PROBLEM TO SOLVE. Repeat the entries below word for word, starting with the line that contains "The image size is (510, 271)." and going on through the line that contains "pyautogui.click(x=42, y=293)", both included.

MATERIAL SUPPLIED.
◇ ◇ ◇ ◇
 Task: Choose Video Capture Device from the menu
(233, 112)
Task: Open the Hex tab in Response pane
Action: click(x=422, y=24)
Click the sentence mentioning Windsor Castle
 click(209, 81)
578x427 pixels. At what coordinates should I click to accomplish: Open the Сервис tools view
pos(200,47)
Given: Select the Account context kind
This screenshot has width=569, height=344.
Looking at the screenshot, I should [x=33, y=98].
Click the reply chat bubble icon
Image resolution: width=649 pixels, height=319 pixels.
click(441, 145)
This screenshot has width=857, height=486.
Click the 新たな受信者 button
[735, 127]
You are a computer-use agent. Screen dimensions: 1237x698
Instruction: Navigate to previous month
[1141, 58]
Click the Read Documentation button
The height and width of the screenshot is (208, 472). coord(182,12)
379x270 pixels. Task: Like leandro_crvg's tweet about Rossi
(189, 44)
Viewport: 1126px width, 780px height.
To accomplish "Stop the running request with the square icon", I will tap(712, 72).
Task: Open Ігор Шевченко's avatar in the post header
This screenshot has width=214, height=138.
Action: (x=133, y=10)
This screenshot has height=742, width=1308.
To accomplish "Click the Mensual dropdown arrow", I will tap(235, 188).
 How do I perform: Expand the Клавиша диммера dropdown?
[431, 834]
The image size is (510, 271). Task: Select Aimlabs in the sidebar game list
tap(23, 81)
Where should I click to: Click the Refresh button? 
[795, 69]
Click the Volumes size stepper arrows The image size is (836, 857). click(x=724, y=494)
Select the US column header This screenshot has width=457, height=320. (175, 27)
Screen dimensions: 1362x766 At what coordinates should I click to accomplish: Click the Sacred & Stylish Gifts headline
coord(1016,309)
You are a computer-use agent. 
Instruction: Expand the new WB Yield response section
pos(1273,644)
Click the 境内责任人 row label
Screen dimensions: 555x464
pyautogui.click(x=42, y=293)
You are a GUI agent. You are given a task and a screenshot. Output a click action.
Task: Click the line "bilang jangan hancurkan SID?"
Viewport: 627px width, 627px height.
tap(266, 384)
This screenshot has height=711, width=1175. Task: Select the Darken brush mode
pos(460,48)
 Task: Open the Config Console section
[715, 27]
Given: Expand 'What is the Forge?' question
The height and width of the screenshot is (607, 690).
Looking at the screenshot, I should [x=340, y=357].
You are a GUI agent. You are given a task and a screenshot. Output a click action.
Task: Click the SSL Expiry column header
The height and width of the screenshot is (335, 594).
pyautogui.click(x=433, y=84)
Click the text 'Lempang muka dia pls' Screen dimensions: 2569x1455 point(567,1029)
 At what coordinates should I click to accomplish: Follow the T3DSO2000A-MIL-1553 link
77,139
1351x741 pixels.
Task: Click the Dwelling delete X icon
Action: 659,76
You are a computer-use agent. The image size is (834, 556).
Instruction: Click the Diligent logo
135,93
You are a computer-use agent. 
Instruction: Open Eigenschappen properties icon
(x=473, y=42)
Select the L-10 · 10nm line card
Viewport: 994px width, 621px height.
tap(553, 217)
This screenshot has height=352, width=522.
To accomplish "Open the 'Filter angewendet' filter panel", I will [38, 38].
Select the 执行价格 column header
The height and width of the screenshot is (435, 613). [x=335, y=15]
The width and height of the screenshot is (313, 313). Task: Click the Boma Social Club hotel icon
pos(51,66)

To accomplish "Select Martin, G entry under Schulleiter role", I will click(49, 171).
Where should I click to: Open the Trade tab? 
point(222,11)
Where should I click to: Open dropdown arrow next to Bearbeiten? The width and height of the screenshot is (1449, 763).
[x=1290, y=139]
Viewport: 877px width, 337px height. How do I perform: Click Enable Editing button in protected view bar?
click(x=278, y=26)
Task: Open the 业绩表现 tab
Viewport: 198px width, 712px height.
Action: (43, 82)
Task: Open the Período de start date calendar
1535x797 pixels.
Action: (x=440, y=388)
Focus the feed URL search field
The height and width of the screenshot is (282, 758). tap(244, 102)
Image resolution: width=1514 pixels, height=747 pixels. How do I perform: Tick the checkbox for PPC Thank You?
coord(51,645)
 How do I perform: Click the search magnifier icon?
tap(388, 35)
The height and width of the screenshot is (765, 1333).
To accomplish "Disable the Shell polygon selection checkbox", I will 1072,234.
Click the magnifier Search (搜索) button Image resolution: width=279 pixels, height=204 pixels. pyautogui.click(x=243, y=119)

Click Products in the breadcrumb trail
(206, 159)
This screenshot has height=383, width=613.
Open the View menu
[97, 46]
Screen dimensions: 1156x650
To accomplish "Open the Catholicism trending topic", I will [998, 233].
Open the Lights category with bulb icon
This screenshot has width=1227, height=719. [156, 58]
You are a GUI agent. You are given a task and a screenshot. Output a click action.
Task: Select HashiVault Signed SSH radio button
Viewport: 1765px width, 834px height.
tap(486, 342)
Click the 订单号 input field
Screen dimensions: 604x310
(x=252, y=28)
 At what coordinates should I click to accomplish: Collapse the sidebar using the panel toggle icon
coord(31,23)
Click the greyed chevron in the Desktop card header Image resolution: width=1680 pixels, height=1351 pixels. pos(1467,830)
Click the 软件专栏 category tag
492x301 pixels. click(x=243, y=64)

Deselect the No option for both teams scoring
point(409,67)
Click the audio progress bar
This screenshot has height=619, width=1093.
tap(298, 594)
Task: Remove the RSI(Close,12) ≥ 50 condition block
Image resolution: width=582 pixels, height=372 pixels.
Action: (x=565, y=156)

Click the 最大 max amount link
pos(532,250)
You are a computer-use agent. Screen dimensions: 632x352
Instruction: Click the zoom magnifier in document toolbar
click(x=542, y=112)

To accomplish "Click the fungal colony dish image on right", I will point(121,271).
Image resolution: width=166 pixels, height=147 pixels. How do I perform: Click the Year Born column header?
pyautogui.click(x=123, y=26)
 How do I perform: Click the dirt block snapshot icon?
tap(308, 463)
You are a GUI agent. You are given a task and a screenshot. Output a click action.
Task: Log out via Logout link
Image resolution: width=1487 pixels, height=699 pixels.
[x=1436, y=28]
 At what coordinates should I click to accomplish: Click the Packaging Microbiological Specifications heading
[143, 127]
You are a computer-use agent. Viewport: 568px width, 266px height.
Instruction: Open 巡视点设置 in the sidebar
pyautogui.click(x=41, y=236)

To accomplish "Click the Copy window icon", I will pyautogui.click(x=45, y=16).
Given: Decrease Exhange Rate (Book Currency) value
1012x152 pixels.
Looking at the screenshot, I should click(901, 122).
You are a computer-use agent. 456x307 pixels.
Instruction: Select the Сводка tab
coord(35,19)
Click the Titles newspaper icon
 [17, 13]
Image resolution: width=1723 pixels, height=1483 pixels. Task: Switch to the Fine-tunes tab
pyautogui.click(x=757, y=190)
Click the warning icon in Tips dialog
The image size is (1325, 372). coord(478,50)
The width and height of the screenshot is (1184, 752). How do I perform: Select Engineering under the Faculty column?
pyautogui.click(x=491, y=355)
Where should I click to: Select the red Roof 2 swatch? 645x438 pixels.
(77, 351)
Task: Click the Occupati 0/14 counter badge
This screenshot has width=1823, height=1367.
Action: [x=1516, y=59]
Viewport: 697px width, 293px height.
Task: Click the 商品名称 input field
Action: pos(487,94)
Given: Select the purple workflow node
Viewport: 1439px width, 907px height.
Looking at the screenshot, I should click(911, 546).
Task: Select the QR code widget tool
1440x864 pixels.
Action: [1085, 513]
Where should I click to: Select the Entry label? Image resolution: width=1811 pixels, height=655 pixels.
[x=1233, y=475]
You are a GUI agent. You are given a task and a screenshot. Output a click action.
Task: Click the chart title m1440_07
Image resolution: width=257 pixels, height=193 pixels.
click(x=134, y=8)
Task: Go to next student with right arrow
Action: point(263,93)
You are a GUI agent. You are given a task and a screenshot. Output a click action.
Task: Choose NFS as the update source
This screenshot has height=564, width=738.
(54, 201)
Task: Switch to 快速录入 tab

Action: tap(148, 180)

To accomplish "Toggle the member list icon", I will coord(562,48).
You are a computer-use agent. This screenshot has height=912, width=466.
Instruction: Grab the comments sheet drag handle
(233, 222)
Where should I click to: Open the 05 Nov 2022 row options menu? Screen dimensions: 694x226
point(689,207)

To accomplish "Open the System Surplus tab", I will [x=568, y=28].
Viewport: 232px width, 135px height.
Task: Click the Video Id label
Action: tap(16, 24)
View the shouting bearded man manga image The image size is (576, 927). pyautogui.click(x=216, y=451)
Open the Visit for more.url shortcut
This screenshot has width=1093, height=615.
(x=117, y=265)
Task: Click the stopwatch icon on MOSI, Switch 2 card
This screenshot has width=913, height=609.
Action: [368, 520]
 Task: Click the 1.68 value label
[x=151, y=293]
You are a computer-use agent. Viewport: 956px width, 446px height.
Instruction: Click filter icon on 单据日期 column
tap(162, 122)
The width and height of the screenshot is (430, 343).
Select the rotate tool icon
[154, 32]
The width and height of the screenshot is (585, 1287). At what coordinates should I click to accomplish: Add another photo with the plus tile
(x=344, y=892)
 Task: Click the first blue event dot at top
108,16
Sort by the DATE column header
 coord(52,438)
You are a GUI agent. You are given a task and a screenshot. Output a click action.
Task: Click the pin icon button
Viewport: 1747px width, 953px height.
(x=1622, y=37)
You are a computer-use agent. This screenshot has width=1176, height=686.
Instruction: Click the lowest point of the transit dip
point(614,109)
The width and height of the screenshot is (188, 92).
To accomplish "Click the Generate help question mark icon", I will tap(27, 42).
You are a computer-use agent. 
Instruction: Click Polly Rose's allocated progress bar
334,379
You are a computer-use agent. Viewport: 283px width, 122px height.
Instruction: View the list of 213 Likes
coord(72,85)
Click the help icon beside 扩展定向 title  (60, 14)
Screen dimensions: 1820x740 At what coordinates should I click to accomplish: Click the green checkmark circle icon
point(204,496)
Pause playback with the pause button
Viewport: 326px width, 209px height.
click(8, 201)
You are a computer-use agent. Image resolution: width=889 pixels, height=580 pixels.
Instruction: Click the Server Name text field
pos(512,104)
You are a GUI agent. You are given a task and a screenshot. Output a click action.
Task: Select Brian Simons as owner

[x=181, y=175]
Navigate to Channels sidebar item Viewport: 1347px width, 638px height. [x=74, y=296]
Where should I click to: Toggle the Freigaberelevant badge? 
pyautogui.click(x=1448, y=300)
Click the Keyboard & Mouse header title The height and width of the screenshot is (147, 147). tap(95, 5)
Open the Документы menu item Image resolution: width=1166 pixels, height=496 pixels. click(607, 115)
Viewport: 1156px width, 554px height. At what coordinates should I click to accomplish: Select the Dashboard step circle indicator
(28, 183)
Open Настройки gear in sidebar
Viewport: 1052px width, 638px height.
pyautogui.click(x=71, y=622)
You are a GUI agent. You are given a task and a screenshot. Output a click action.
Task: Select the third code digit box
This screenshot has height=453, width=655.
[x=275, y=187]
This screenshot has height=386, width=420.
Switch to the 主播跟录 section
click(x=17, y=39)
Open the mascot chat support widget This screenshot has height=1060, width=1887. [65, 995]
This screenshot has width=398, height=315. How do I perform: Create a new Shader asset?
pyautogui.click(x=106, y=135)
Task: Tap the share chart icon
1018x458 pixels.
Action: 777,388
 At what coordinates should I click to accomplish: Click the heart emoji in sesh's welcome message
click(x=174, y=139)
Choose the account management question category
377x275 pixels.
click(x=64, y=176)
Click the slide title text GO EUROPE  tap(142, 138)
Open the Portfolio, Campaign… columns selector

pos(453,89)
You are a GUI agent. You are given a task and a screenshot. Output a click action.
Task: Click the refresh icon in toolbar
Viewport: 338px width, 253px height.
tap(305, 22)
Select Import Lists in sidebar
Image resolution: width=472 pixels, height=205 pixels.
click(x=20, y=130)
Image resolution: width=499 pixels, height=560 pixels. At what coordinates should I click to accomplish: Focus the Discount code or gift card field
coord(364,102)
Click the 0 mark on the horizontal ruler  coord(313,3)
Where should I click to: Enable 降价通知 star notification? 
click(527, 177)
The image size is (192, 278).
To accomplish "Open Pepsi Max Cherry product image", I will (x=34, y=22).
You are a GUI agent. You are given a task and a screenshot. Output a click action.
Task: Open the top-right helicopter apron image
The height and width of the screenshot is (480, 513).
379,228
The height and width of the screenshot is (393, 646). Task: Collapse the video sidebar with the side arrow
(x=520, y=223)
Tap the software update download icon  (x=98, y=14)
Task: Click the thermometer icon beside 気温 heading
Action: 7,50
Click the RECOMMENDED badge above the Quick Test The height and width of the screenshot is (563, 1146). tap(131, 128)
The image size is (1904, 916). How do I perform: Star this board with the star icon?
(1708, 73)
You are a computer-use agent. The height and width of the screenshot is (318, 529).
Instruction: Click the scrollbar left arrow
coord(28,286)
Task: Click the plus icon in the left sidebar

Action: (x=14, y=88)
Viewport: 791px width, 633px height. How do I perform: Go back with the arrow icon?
◇ ◇ ◇ ◇
FINAL RESULT.
The image size is (510, 271). Task: Select Aimlabs in the sidebar game list
tap(23, 81)
Where should I click to: Click the Refresh button? 
[795, 69]
Click the Volumes size stepper arrows The image size is (836, 857). click(x=724, y=494)
Select the US column header This screenshot has width=457, height=320. (175, 27)
Screen dimensions: 1362x766 At what coordinates should I click to accomplish: Click the Sacred & Stylish Gifts headline
coord(1016,309)
You are a computer-use agent. 
Instruction: Expand the new WB Yield response section
pos(1273,644)
Click the 境内责任人 row label
Screen dimensions: 555x464
pyautogui.click(x=42, y=293)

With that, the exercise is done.